After Watt’s death, his workshop was kept intact by his son, James Watt Junior, creating a ‘time capsule’ of around 8,500 objects. The room was locked up and left untouched until he died 30 years later. After that date, occasional visitors were allowed entry but the workshop fell into disrepair due to the ravages of weather and time. In the 1920s, Heathfield Hall and its grounds were sold for redevelopment, and in 1924 Watt’s workshop was acquired by the Science Museum in London.

The painting by Jonathan Pratt is dated 1886 and is believed to have been painted for the Tangye brothers. Richard and George Tangye were British manufacturers of engines, hydraulic appliances and particularly lifting jacks. Starting modestly in Birmingham in the late 1850s, by the early 1870s the business was flourishing and there were offices in Johannesburg and Sydney. Richard travelled extensively to promote his business interests and visited Australia several times. The brothers were also founding benefactors of the Birmingham Museum & Art Gallery in 1885. Given their interest in science and art it is not surprising that they would commission a painting of Watt’s workshop.
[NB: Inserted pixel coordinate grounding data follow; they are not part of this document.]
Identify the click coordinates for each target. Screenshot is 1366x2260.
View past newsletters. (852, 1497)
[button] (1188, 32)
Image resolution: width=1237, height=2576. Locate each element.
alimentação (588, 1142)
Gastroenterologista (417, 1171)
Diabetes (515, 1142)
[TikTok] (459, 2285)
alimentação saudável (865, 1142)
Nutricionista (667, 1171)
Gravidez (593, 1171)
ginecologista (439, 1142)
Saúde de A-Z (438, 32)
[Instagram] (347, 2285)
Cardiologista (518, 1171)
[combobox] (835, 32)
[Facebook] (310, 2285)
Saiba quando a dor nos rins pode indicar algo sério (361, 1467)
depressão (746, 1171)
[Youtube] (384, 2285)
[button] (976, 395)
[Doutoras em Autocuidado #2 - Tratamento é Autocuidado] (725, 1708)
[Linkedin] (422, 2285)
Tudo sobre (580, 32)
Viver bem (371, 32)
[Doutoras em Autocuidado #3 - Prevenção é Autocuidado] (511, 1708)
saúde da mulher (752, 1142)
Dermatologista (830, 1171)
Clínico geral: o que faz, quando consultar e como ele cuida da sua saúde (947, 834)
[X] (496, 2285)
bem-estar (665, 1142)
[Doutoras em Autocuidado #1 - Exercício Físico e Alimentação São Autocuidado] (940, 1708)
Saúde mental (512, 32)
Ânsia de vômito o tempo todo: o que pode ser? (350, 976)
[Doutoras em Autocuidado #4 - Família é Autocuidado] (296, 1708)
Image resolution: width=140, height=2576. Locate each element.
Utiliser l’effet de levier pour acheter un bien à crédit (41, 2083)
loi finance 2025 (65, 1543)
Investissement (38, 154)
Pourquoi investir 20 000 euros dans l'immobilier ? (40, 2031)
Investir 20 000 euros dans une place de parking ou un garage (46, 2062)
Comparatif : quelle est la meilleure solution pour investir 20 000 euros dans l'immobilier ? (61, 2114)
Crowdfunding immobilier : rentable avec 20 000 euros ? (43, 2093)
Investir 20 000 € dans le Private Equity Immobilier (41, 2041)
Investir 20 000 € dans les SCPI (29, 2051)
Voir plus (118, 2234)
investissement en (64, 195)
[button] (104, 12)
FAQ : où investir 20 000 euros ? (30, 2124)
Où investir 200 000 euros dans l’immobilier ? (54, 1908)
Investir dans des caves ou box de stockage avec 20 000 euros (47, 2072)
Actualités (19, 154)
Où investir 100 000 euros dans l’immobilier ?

Jonathan Pratt (1835-1911) is one of those well-regarded, but now obscure, regional painters of the Victorian era whose life and times don’t even rate a Wikipedia page. Born in Northampton, his artistic talent and ambition was recognised early and at the age of 11 he was taken out of school and ‘apprenticed’ to a portrait painter. After painting portraits for a decade, Pratt settled in Birmingham directing his principal attention to narrative pictures and the landscape of Brittany where he holidayed. He was a ‘solid’ painter, exhibited occasionally at the Royal Academy, and was a member of the Royal Birmingham Society of Artists as well as its Honorary Curator. He clearly liked to paint dark, atmospheric interiors – his painting of Watt’s workshop must have appealed to him as he painted a copy of it which is now held by the Birmingham Museums Trust.

Examples of art by Jonathan Pratt, Courtesy: Birmingham Museums Trust

Watt’s workshop has been displayed as the centrepiece of a major new permanent gallery in the Science Museum in South Kensington since 2011. The museum will re-open tomorrow for visitors after the COVID lockdown. It will be sometime before we can see it in person – so a virtual visit during National Science Week will have to do.